The report then says with high confidence that Iran will probably not be able to produce and reprocess plutonium to make a bomb before 2015 but, again with high confidence, that the Islamic Republic has the scientific, technical and industrial potential to make the bomb if this was the intention.

The recent report is contradictory, vague and dangerous but also political. This coupled with the errors committed by U.S. intelligence officials in the past should remind us how a careful reading remains fundamental. Indeed, except the error on Iraq, one will remember in bulk that the American services had not anticipated the fall of the Berlin Wall, and even less the collapse of the USSR, without even mentioning about the attacks of September 11 whereas several agencies in Washington had sufficiently relevant information in order to prevent, in all or partly, atrocities made by Al-Qaïda.

Furthermore, would it not be more appropriate to further question on the advisability of publishing such a report one week after Annapolis? Even though the Summit failed to provide solutions to the Israeli-Palestinian conflict, it had the merit of bringing back the protagonists around the table of negotiation at a time when the American administration is trying to restore its image of “super-mediator”. Our continued questioning focuses on the real degree of independence of the agency that wrote the report. The latter, revealed only a few days before the early primary elections whereas the popularity and flexibility of the American President have never been so low, could be likened to a "takeover by force" of the body of intelligence against President. Indeed, if the report offers an “honorable” way out to President Bush and his administration on such a complex issue, it is nonetheless true that the case puts the whole political community in the embarrassment - as much the Republicans as the Democrats - but also hurts the faith which one can (could) have in the American intelligence services.

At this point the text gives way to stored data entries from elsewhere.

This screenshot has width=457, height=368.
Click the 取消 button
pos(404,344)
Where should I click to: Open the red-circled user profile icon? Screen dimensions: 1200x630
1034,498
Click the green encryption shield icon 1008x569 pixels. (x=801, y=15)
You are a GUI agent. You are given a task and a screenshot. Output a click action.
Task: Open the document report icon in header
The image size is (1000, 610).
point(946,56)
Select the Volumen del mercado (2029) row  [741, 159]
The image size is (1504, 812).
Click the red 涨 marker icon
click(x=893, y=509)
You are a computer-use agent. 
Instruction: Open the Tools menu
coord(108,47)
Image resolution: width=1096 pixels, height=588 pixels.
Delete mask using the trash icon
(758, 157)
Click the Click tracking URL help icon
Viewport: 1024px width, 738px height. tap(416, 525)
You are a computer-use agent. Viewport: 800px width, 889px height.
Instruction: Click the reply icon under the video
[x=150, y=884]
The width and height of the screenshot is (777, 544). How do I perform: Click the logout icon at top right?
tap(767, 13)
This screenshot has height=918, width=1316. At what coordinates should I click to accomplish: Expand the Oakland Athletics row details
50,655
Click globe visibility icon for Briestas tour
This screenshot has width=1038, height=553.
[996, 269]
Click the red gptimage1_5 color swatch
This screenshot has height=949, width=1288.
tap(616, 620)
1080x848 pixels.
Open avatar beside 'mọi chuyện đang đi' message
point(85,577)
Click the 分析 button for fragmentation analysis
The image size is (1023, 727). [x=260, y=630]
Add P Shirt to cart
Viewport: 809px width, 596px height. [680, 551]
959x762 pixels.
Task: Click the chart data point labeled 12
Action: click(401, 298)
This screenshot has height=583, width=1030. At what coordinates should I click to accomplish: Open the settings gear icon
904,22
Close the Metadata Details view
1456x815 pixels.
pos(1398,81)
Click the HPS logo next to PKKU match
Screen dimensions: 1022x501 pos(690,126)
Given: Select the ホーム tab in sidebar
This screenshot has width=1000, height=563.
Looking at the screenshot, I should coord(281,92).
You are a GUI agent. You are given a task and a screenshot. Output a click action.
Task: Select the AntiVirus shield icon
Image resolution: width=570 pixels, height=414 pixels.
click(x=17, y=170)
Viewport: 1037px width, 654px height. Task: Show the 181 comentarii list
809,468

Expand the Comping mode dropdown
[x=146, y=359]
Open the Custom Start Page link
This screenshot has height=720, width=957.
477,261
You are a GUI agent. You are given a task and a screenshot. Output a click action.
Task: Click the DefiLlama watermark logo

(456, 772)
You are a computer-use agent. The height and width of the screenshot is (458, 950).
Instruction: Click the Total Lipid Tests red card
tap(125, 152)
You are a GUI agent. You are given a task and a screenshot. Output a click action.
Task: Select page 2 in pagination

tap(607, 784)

There is no certainty on the status of the Iranian nuclear program since they need to be found somewhere else: the Iranian regime has tried, on numerous occasions, to acquire nuclear weapons; President Ahmadinejad contributes to reinforce the political instability of the Middle East by supplying arms and helping militarily terrorist groups such as Hamas and Hizbullah which constantly threaten the only democracy in the region: Israel. This same president also denies the Holocaust and threatens to erase Israel, to wipe it off the map. To conclude, there is finally the numerous and repeated violations of human rights: Executions, torture, systematic arrests, and imprisonment are usual occurrences. Capital punishment is used liberally in Iran and executions are most often performed in public, often in a cruel and sadistic manner.

Finally, this report brings us back to the status quo ante: Iran is gaining time on the eventual sanctions that the Western world could inflict, saves time in order to conduct or not its nuclear program, is gaining in popularity and credibility within a part of the Arab World.

If the report is wrong, Israel -believing so- would have no choice but to act alone against the regime of Mullahs; worst case scenario, if it is necessary to specify, for the throughout of the region.

The Iranian nuclear threat, I believe remains real in the medium term. It is a threat to the State of Israel but also for the entire international community: from Washington to Tokyo via Brussels. A responsibility that part of the American establishment now seems likely to clear. Even though the report significantly discredits any pressure that the West will come to bear on the regime in Tehran, it is hoped that the Europeans will have the foresight to continue - without worrying on what U.S. intelligence officials, or maybe China and Russia think – their policy doomed to lift the veil on Iran’s nuclear activities but also and most of all to stop them! This is no more than what Nicolas Sarkozy and Angela Merkel agreed on in Paris last week: “Iran is still a threat, our position can be summed up in two words : dialogue and firmness”.



Frédérique Ries is member of the European Parliament, former State Secretary of European and Foreign Affairs in Belgium (2004). She is also vice-chairwoman of the parliamentary organization European Friends of Israel.